Figure 3. Impact of drought stress on the vegetative growth of rice.

Source: (Fathi & Barari, 2016).

2.3. High night temperature stress

Scientists reported that night temperature increased by 1.13°C from 1979 to 2003 in Philippines (Peng et al., 2004). Global air circulation model predicts 1.4–5.8°C rise in temperature globally because of expected increase in concentrations of greenhouse gases by the end of the 21st century (IPCC, 2007). Much of this increase in temperature is due to an increase in night temperature. Because of increased cloudiness and less radiant heat loss, night temperatures are expected to increase at a faster rate than day temperatures (Alward et al., 1999). Also, (Dai et al., 2001) reported that many climate models predict significant increase of night temperature compared with day temperature, which narrows the diurnal temperature range.

High night temperature reduce crop production by limiting photosynthetic efficiency (Loka & Oosterhuis, 2010; Turnbull et al., 2002), and increasing respiration rate (Mohammed & Tarpley, 2009). However, (Turnbull et al., 2002) indicated that photosynthesis and respiration respond independently to night temperature but related by their effect on leaf carbon status. High night temperature consistently suppress net CO₂ assimilation rate of both C3 and C4 plants (Bange & Milroy, 2004; Sao et al., 2013; Zhang et al., 2010). Also, it affects photosynthesis by causing leaf chlorophyll damage (Prasad & Djanaguiraman, 2011). (Ristic & Prasad, 2007) reported that high night temperature damage the thylakoid membrane, which result to chlorophyll loss and decrease the efficiency of photosystem II (PSII) (Pradhan et al., 2012; Yang et al., 2002), and totally reduce crop photosynthesis (Prasad et al., 2008). According to (Figure 4) high night temperature reduce chlorophyll content, photosynthesis rate and increase thylakoid membrane damage.
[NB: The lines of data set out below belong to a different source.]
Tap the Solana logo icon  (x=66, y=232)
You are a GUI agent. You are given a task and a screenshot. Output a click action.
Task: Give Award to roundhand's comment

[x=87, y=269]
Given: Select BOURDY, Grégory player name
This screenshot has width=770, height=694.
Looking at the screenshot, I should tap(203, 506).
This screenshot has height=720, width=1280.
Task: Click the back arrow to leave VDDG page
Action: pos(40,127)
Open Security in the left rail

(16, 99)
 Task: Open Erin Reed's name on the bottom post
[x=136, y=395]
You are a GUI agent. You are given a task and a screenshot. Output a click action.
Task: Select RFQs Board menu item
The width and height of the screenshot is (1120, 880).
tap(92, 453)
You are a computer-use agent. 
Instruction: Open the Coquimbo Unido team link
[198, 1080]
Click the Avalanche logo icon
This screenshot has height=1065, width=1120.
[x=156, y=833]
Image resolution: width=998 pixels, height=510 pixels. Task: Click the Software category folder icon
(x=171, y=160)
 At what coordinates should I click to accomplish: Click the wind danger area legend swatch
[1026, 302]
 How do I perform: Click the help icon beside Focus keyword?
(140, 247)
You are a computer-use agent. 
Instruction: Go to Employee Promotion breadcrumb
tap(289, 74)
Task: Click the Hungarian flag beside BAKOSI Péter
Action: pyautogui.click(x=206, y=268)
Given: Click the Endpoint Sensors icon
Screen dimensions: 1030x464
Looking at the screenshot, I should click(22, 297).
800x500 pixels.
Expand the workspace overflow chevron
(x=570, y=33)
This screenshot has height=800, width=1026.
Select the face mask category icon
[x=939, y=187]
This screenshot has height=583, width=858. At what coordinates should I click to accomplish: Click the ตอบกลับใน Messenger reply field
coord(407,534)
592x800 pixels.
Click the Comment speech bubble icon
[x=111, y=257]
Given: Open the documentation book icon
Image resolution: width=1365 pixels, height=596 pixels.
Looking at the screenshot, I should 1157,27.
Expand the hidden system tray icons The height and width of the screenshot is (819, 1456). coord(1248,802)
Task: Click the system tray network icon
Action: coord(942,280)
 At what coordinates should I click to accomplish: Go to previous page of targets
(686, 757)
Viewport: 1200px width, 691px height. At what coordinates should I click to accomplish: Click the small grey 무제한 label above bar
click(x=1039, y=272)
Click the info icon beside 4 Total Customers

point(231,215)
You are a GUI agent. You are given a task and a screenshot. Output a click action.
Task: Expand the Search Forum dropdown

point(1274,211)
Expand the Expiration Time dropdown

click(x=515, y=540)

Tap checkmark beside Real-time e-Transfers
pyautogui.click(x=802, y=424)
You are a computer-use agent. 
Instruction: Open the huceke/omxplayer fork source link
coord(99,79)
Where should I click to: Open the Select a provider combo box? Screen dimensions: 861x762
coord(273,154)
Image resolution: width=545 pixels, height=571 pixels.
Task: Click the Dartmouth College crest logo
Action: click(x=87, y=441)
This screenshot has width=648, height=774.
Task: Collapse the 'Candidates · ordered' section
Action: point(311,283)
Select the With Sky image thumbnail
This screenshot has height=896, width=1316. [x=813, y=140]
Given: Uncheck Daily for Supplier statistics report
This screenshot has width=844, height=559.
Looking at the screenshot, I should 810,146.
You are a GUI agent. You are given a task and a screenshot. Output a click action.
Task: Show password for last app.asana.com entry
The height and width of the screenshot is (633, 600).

At the cellular level, high night temperature cause a decrease in antioxidant activity and lead to an increase of reactive oxygen species and its oxidative damage mainly lipid peroxidation and membrane damage (Sairam et al., 2000). Increased reactive oxygen species concentration at high night temperature was a result of decreased antioxidant activity (Djanaguiraman et al., 2010; Prochazkova et al., 2001). This reactive oxygen species cause blockage of PSII reaction center and electron flow, and all these changes lead to reduction of photosynthesis (Djanaguiraman et al., 2010). According to (Schrader et al., 2004) permeability of thylakoid membrane increase under high night temperature, which leads to proton leakage, in turn cause reduction of adenosine triphosphate (ATP) and nicotinamide adenine dinucleotide phosphate hydrogen (NADPH) synthesis, and end up with reduction of photosynthesis.

Figure 4. Effect of optimum and high night temperature, (optimum night temperature (ONT) white bars, 32oC day maximum temperature and 22oC night minimum temperature), and (high night temperature (HNT) black bars), 32 oC day maximum temperature and 28oC night minimum temperature) on (a) chlorophyll content, (b) thylakoid membrane damage (F0/Fm ratio), (c) stomatal conductance (molm–2 s–1), and (d) photosynthetic rate (mmo lm–2 s–1) in sorghum leaves.

Source: (Prasad et al., 2011)

2.4. Photoinhibition of photosystem II

The inhibition of PSII activity under continuous exposure to high Light is commonly known as photoinhibition (Murata et al., 2007). According to (Murata et al., 2007; Takahashi & Badger, 2011) the primary sources of PSII photodamage is the light-dependent distraction of oxygen-evolving complex (OEC), and which result the release of manganese ions. When LHCII absorbs high light than it used up in photochemistry, photoinhibition surges exponentially that cause severe impairment to PSII (Nishiyama & Murata, 2014; Tikkanen & Aro, 2014). Besides, (Nishiyama & Murata, 2014) reported that superoxide anion radical or singlet oxygen is produced when more electrons are released in the electron transport chain (ETC) than used by the Calvin cycle. Findings of (Allakhverdiev et al., 2004; Allakhverdiev & Murata, 2004; Ohnishi & Murata, 2006) indicate that PSII photoinhibition, ROS, such as superoxide radicals and singlet oxygen produced as a result of high light (photoinhibtion).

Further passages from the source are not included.